Personne n'est sorti indemne de cette époque, physiquement, psychologiquement, philosophiquement. Et Sandy, dans ce maelström, se rend compte brutalement que cela vaut aussi pour lui. Qu'il a bien changé, en 12 ans. Qu'il n'est plus le jeune homme révolté de cette époque, qu'il a ronronné et qu'il n'a surtout probablement pas trouvé encore sa voie...

Son reportage, son enquête, mais tout simplement aussi cette nouvelle vie faite d'errance à bord de sa Mazda rebaptisée Daydream, vont le replonger dans son propre parcours, son propre passé, ses propres infidélités, même inconscientes. Et puis, surtout, il va faire des découvertes pour le moins surprenantes...
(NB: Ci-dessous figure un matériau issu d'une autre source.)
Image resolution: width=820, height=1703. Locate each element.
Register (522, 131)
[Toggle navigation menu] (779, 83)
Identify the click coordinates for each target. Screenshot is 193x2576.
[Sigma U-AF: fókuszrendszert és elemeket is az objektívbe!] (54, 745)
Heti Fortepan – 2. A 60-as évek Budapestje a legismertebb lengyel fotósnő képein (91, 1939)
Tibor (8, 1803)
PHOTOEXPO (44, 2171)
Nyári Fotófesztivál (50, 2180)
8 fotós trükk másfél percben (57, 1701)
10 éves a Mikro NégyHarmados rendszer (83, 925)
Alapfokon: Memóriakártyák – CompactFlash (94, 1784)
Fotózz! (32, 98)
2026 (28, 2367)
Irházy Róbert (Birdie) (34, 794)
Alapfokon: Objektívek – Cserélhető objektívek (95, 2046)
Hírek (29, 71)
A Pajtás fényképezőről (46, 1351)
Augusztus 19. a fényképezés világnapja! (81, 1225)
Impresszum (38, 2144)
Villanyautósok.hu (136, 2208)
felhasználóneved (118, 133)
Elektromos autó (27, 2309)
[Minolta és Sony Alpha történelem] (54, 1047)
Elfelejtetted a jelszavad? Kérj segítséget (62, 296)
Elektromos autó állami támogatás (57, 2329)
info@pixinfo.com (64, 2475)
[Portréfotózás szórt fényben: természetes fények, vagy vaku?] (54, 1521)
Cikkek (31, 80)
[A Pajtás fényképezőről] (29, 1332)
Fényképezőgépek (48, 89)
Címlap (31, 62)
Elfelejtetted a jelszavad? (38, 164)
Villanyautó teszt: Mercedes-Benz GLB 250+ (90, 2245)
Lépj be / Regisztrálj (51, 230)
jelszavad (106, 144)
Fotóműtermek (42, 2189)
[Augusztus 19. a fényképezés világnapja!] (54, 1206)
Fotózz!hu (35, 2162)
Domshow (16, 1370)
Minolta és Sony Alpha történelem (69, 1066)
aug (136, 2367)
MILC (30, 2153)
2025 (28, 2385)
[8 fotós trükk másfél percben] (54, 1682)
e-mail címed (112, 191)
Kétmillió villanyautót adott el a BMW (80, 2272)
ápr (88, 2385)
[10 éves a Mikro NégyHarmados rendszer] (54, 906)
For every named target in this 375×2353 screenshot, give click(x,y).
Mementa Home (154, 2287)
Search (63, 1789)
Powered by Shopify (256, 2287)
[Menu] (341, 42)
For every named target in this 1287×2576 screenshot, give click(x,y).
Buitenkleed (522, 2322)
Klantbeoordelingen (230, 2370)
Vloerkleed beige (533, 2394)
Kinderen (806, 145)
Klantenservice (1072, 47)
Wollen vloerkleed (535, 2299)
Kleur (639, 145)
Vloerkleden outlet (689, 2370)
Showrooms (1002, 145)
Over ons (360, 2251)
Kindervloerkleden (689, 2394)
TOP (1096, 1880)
Pendant que l'enquête de police officielle s'est trouvé un coupable idéal qui a une bonne tête d'erreur judiciaire, Sandy a en effet découvert que quelqu'un essayait de convaincre les Nazgûl de reprendre le chemin de la scène et des studios... Un quelqu'un bien mystérieux, discret et cachottier dont il ne connaît que le nom : Edan Morse.

Vous imaginez bien que Sandy n'est pas au bout de ses surprises. Mais, "Armageddon Rag" va bien plus loin encore que ce que l'on peut imaginer. Thriller fantastique, dit-on ? Roman qui commence par un meurtre rituel bien gore ? Chic, alors ! Eh bien, pas du tout. Nous ne sommes ni dans la surenchère de violence du "Trône de fer", ni dans une version rock d'Hannibal Lecter.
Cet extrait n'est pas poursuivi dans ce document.